From: BURT on
If you enlarge a circle or any round higher dimensional form you must
extend the old radii and add new; just as long; radii inbetween the
old. There are new radii inbewteen by sizes of infinity for an
expanding round form.

Mitch Raemsch
From: BURT on
On Jul 30, 2:14 pm, BURT <macromi...(a)yahoo.com> wrote:
> If you enlarge a circle or any round higher dimensional form you must
> extend the old radii and add new; just as long; radii inbetween the
> old. There are new radii inbewteen by sizes of infinity for an
> expanding round form.
>
> Mitch Raemsch

This is a description of the round radius geometry anomaly.

Mitch Raemsch
From: mjc on
On Jul 31, 2:36 pm, BURT <macromi...(a)yahoo.com> wrote:
> On Jul 30, 2:14 pm, BURT <macromi...(a)yahoo.com> wrote:
>
> > If you enlarge a circle or any round higher dimensional form you must
> > extend the old radii and add new; just as long; radii inbetween the
> > old. There are new radii inbewteen by sizes of infinity for an
> > expanding round form.
>
> > Mitch Raemsch
>
> This is a description of the round radius geometry anomaly.
>
> Mitch Raemsch

As I saw on a Math department bulletin board about 40 years ago:

A theorem both deep and profound
States that "Every circle is round!"
But in a paper by Erdos
Written in Kurdish
A counterexample is found!
From: BURT on
On Aug 1, 5:01 pm, mjc <mjco...(a)acm.org> wrote:
> On Jul 31, 2:36 pm, BURT <macromi...(a)yahoo.com> wrote:
>
> > On Jul 30, 2:14 pm, BURT <macromi...(a)yahoo.com> wrote:
>
> > > If you enlarge a circle or any round higher dimensional form you must
> > > extend the old radii and add new; just as long; radii inbetween the
> > > old.

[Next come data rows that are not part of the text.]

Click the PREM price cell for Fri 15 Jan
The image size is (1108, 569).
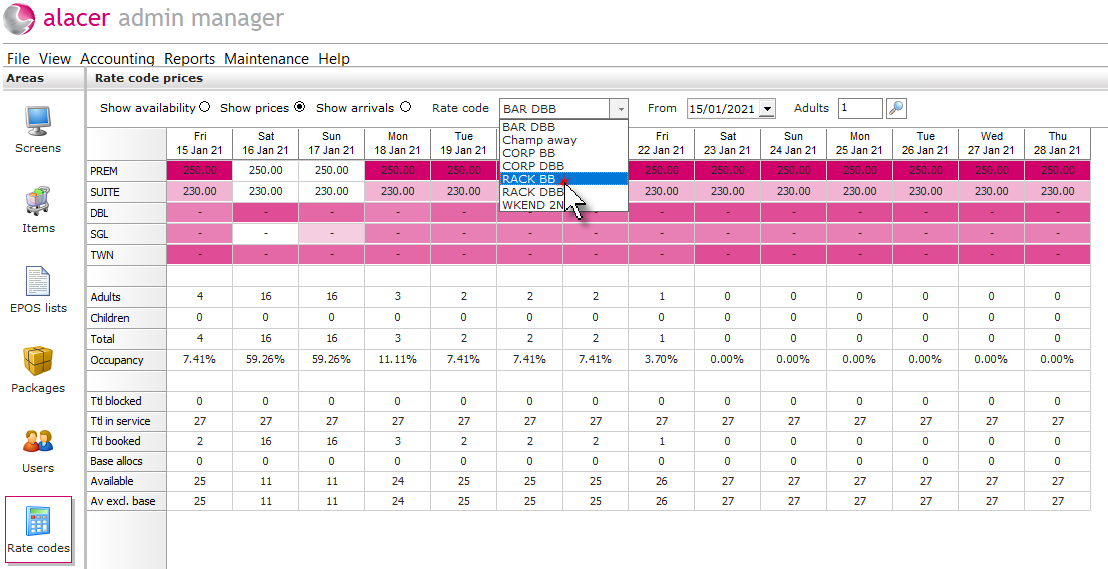(199, 170)
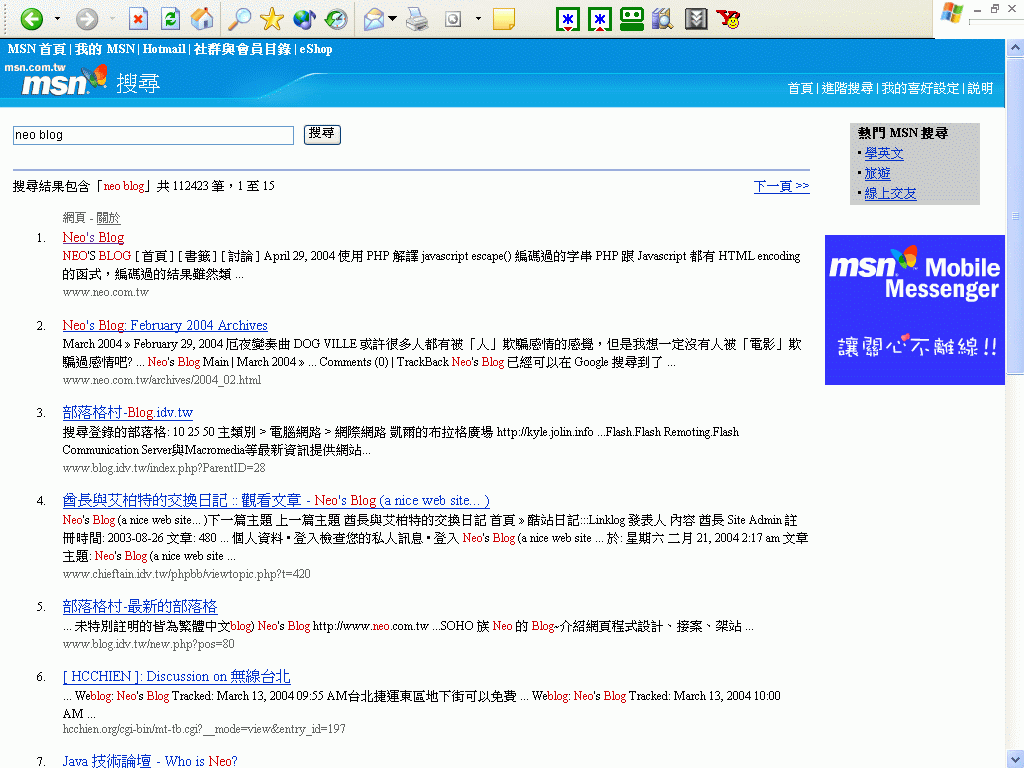Click the 搜尋 search button
1024x768 pixels.
coord(322,134)
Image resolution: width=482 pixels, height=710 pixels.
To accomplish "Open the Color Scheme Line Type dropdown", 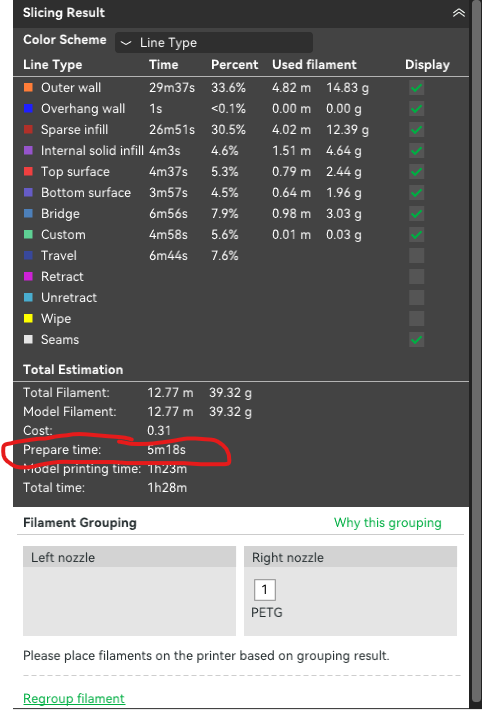I will pos(214,43).
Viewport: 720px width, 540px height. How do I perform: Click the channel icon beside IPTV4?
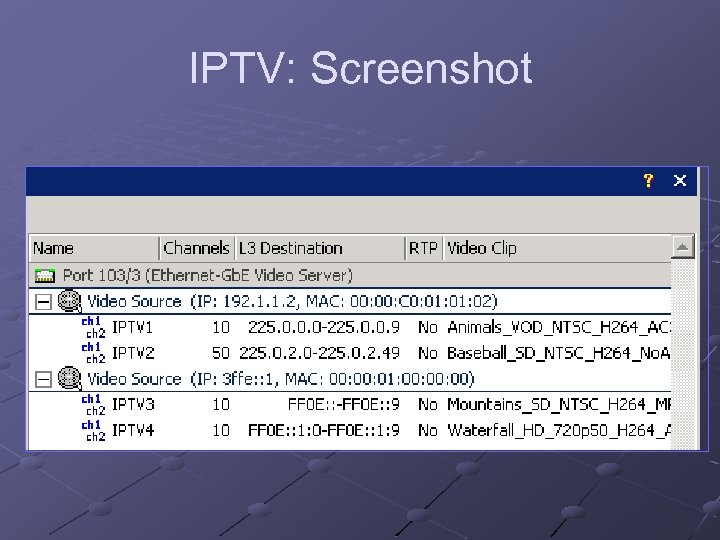pyautogui.click(x=93, y=431)
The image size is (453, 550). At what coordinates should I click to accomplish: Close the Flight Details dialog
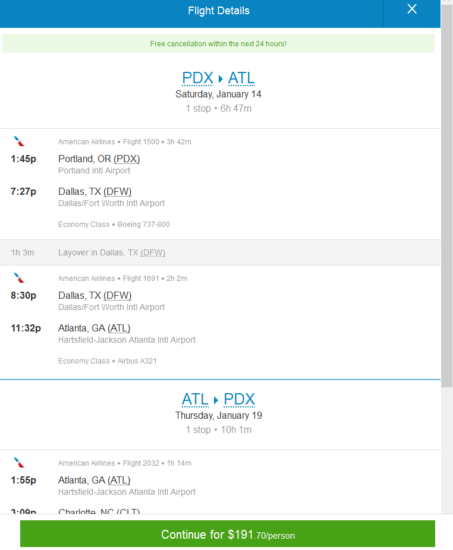(x=412, y=9)
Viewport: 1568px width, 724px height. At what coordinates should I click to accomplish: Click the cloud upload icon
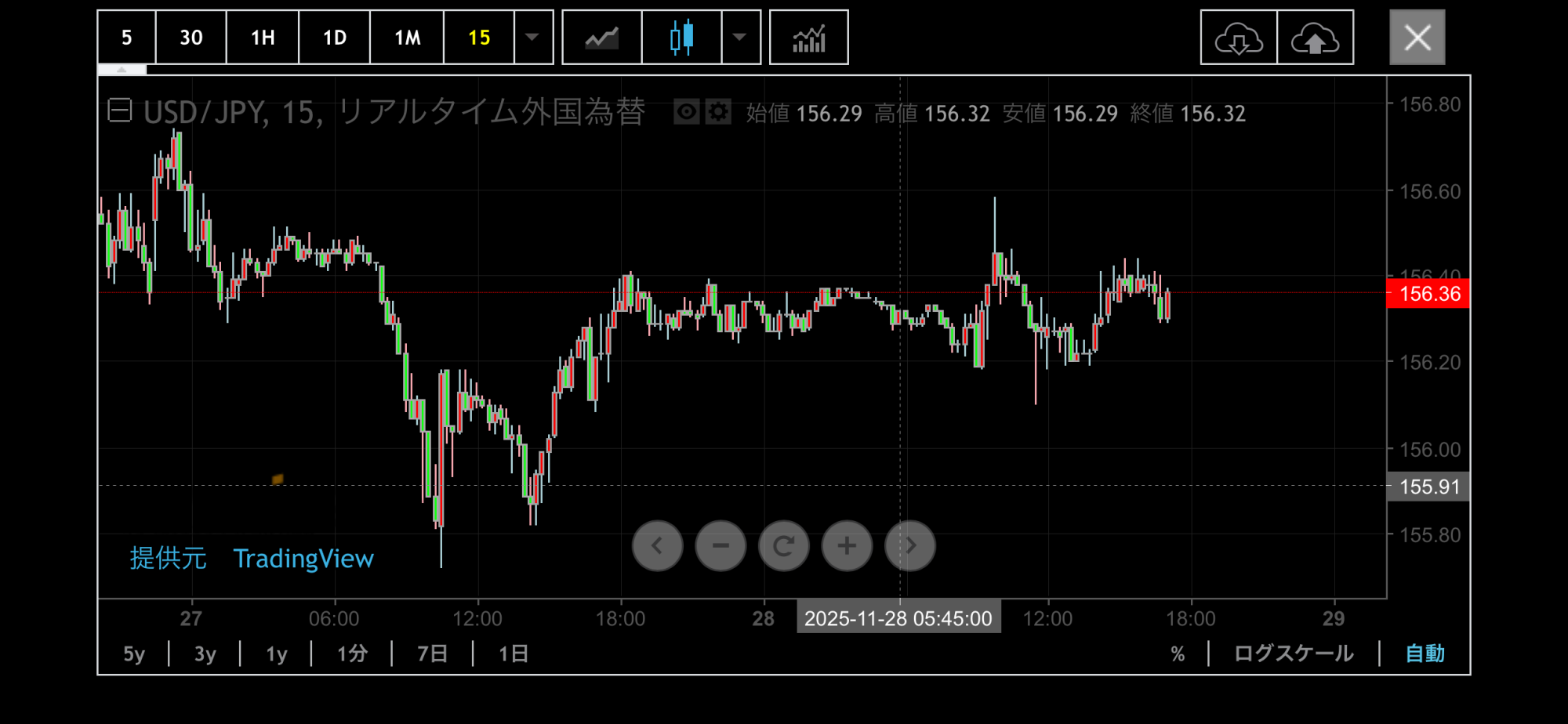click(x=1315, y=38)
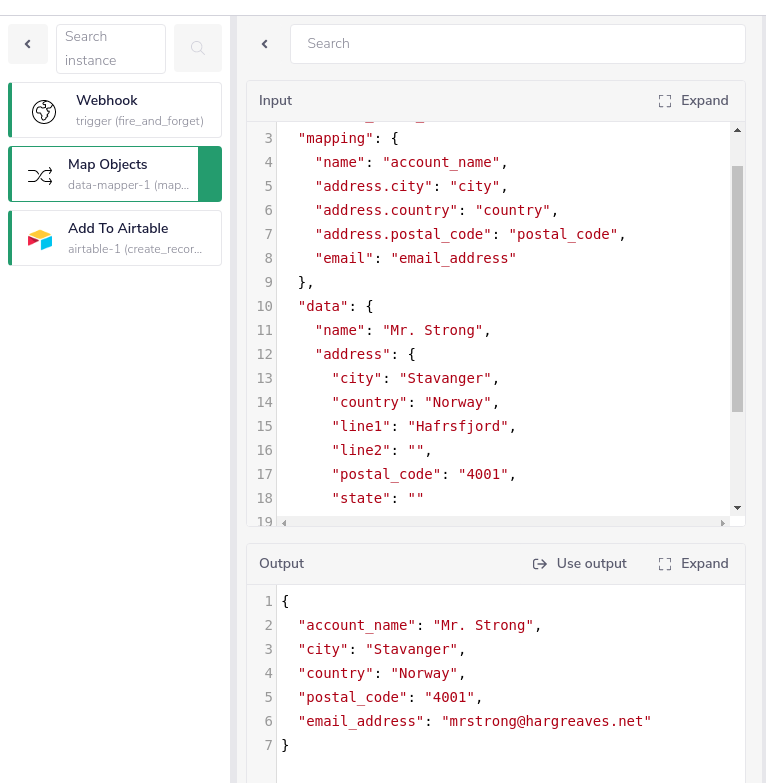Screen dimensions: 766x783
Task: Click the green bar on Map Objects
Action: coord(210,174)
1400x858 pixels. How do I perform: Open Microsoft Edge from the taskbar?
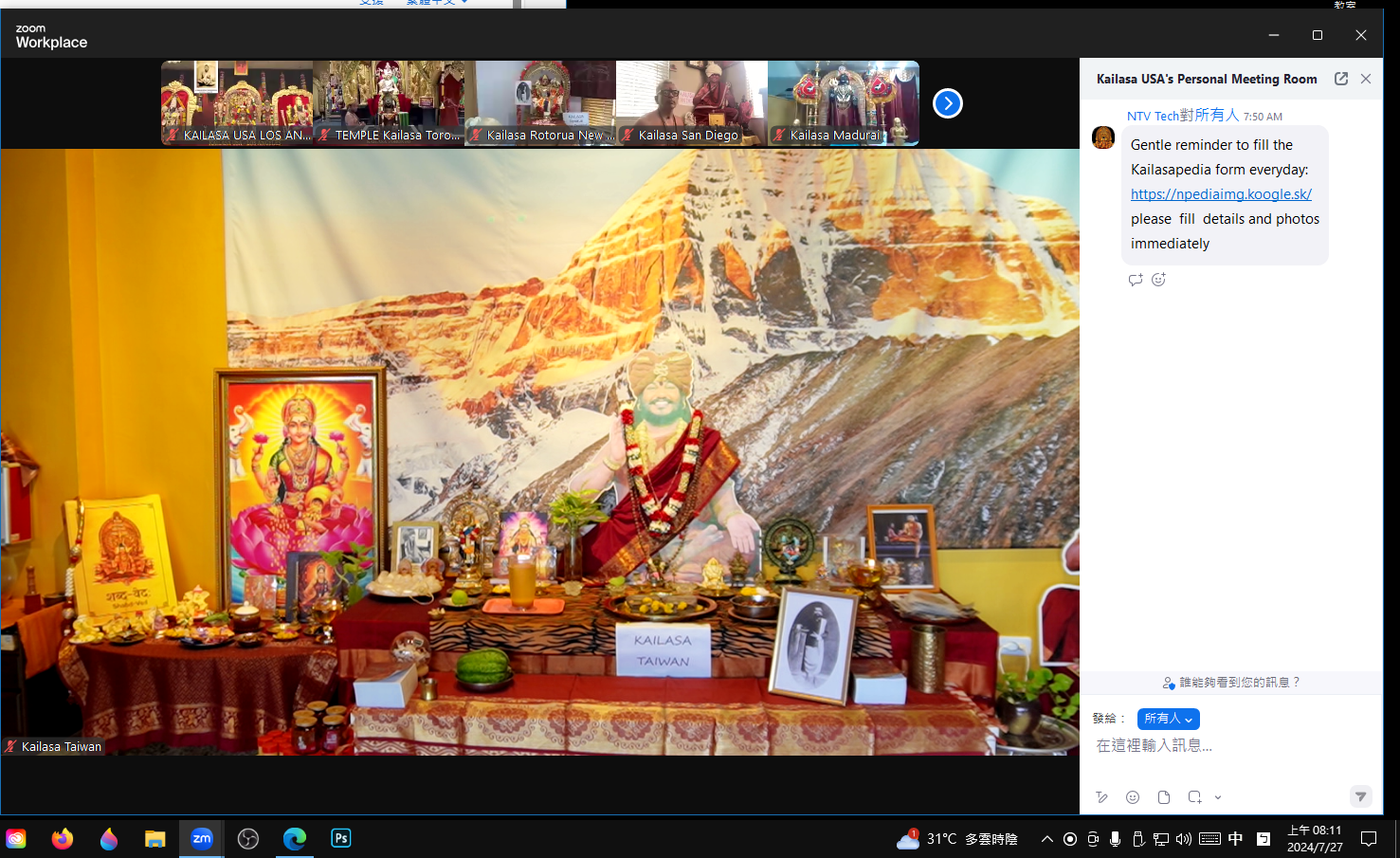pos(295,838)
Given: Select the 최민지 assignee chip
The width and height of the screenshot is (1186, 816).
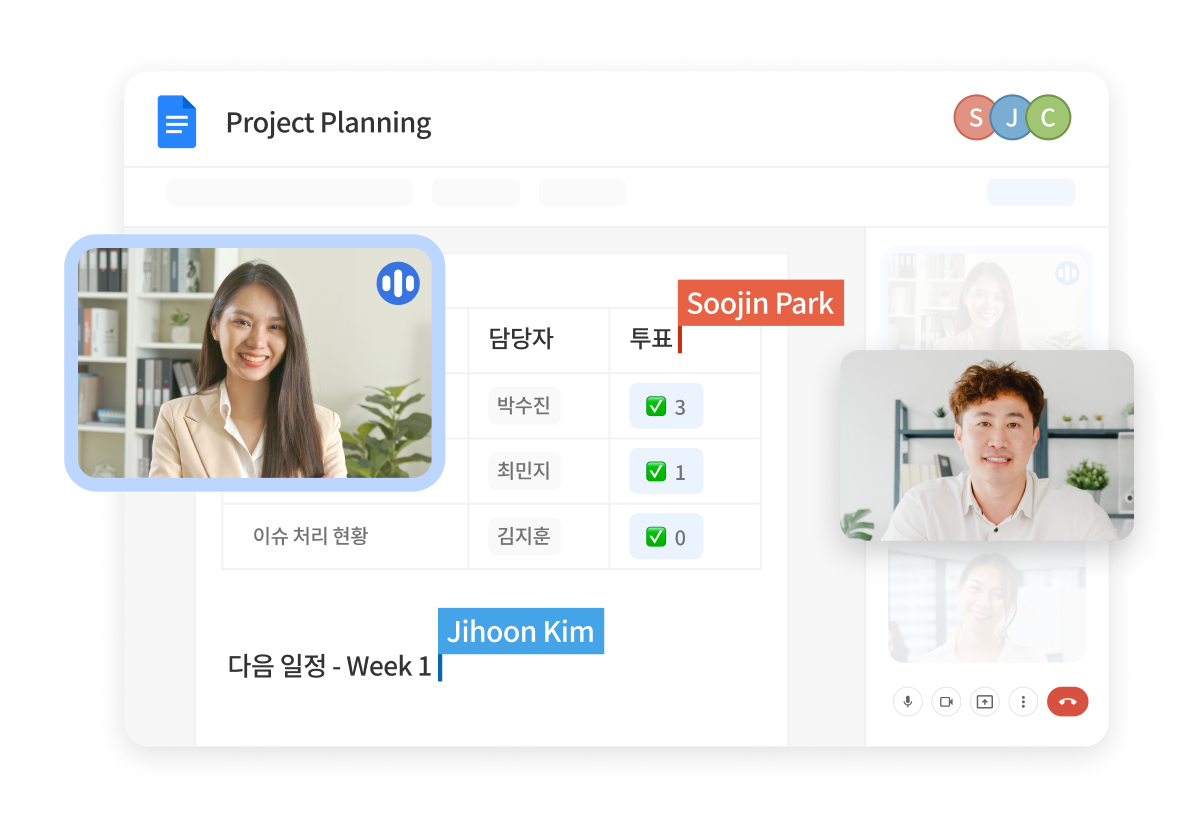Looking at the screenshot, I should click(x=523, y=470).
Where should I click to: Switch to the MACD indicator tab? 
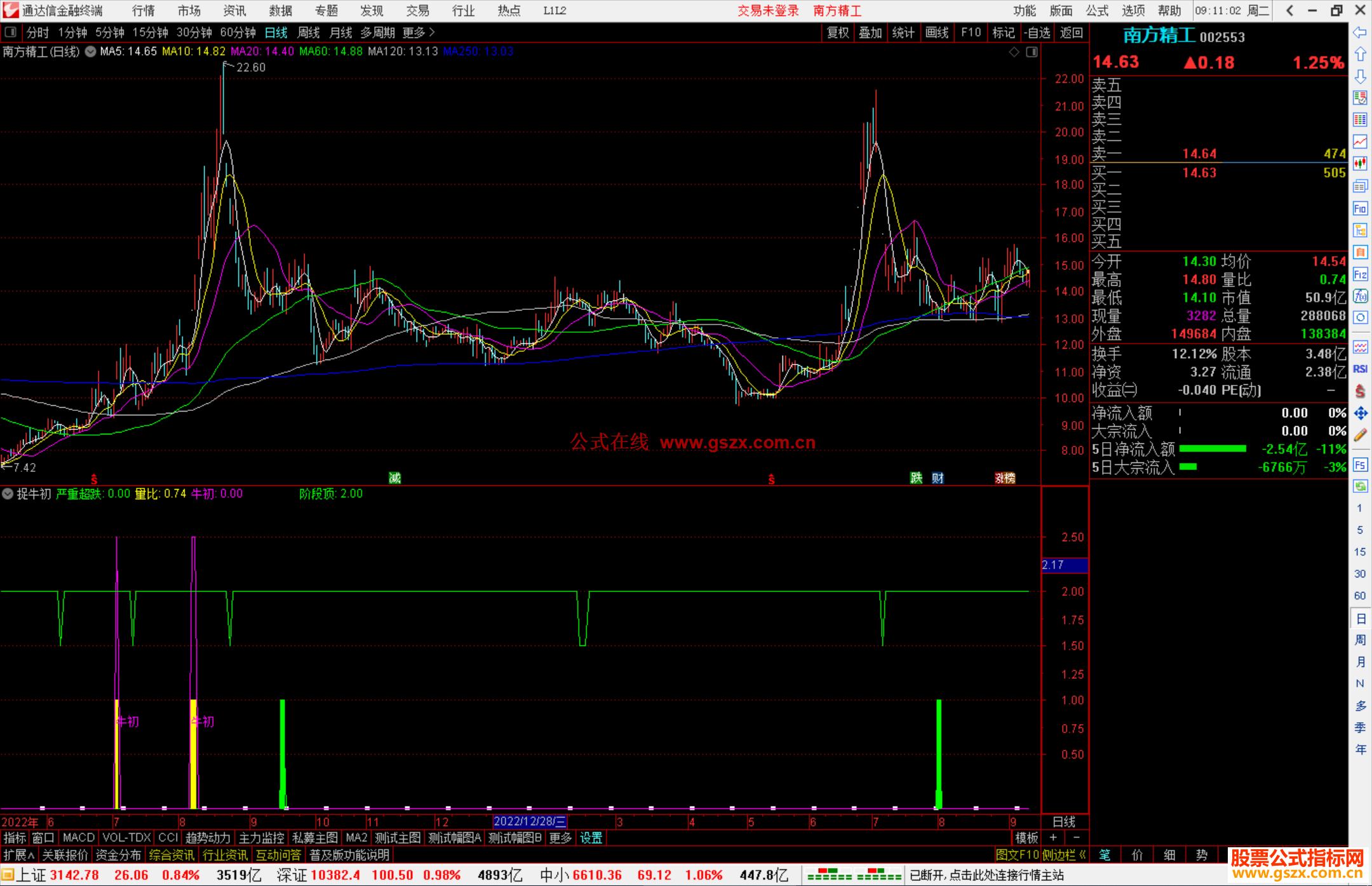(x=79, y=838)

There are new radii inbewteen by sizes of infinity for an
> > > expanding round form.
>
> > > Mitch Raemsch
>
> > This is a description of the round radius geometry anomaly.
>
> > Mitch Raemsch
>
> As I saw on a Math department bulletin board about 40 years ago:
>
> A theorem both deep and profound
> States that "Every circle is round!"
> But in a paper by Erdos
> Written in Kurdish
> A counterexample is found!

New radii are required and old must expand to the same size. This must
happen in the round infinities of radius geometry anomaly.